Bug 679439 – Single-threaded clutter programs fail on platforms which don't permit unlocking an already unlocked mutex

After an evaluation, GNOME has moved from Bugzilla to GitLab. Learn more about GitLab.
No new issues can be reported in GNOME Bugzilla anymore.
To report an issue in a GNOME project, go to GNOME GitLab.
Do not go to GNOME Gitlab for: Bluefish, Doxygen, GnuCash, GStreamer, java-gnome, LDTP, NetworkManager, Tomboy.

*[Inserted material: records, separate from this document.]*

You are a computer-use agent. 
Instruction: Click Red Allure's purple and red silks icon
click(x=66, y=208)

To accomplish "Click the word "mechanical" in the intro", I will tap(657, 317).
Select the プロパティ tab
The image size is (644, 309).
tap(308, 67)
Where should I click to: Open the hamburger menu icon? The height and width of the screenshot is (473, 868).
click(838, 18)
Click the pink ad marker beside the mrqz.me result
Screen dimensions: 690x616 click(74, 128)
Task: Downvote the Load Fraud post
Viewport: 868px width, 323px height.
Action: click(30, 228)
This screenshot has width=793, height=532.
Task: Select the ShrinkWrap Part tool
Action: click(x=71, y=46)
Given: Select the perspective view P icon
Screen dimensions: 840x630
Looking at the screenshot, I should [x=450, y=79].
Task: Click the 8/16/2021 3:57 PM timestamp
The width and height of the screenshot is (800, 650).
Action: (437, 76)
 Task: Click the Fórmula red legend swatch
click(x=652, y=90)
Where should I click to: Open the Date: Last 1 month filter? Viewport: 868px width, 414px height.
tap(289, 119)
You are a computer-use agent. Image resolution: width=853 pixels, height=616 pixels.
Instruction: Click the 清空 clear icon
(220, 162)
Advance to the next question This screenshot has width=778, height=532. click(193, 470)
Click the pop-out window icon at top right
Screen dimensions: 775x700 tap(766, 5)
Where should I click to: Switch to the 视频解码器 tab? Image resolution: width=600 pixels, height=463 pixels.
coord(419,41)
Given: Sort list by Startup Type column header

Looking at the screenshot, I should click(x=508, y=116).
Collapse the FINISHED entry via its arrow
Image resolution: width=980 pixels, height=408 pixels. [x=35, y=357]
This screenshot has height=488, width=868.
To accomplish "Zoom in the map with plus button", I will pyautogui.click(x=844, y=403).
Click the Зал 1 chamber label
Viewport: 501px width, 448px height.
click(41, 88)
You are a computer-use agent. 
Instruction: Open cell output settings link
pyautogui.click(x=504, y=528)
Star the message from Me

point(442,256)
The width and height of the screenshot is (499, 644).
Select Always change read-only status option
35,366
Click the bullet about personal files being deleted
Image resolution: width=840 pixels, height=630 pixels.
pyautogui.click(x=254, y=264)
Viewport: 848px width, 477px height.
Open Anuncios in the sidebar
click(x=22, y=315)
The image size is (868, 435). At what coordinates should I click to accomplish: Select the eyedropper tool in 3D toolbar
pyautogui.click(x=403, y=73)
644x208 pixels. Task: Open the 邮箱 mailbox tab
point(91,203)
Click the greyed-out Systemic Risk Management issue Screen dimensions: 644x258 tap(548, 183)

Bug 679439 - Single-threaded clutter programs fail on platforms which don't permit unlocking an already unlocked mutex


Summary:	Single-threaded clutter programs fail on platforms which don't permit unlocki...


Status:	RESOLVED FIXED

Product:	clutter
Classification:	Platform
Component:	general
Version:	1.10.x
Hardware:	Other Cygwin

Importance:	Normal normal
Target Milestone:	---
Assigned To:	clutter-maint
QA Contact:	clutter-maint

URL:
Whiteboard:

Duplicates:	684771 (view as bug list)
Depends on:
Blocks:

Reported:	2012-07-05 10:54 UTC by Jon Turney
Modified:	2012-10-05 16:45 UTC

See Also:
GNOME target:	---
GNOME version:	---

Attachments
main: Do not release the lock if it hasn't been acquired (2.21 KB, patch) 2012-09-26 08:54 UTC, Emmanuele Bassi (:ebassi)	committed	Details \| Review

Description Jon Turney 2012-07-05 10:54:45 UTC

Clutter documentation seems to say that it is safe for a single-threaded program to call clutter_main() without wrapping it in clutter_threads_enter() / clutter_threads_leave() [1], and many of the supplied test programs follow that pattern.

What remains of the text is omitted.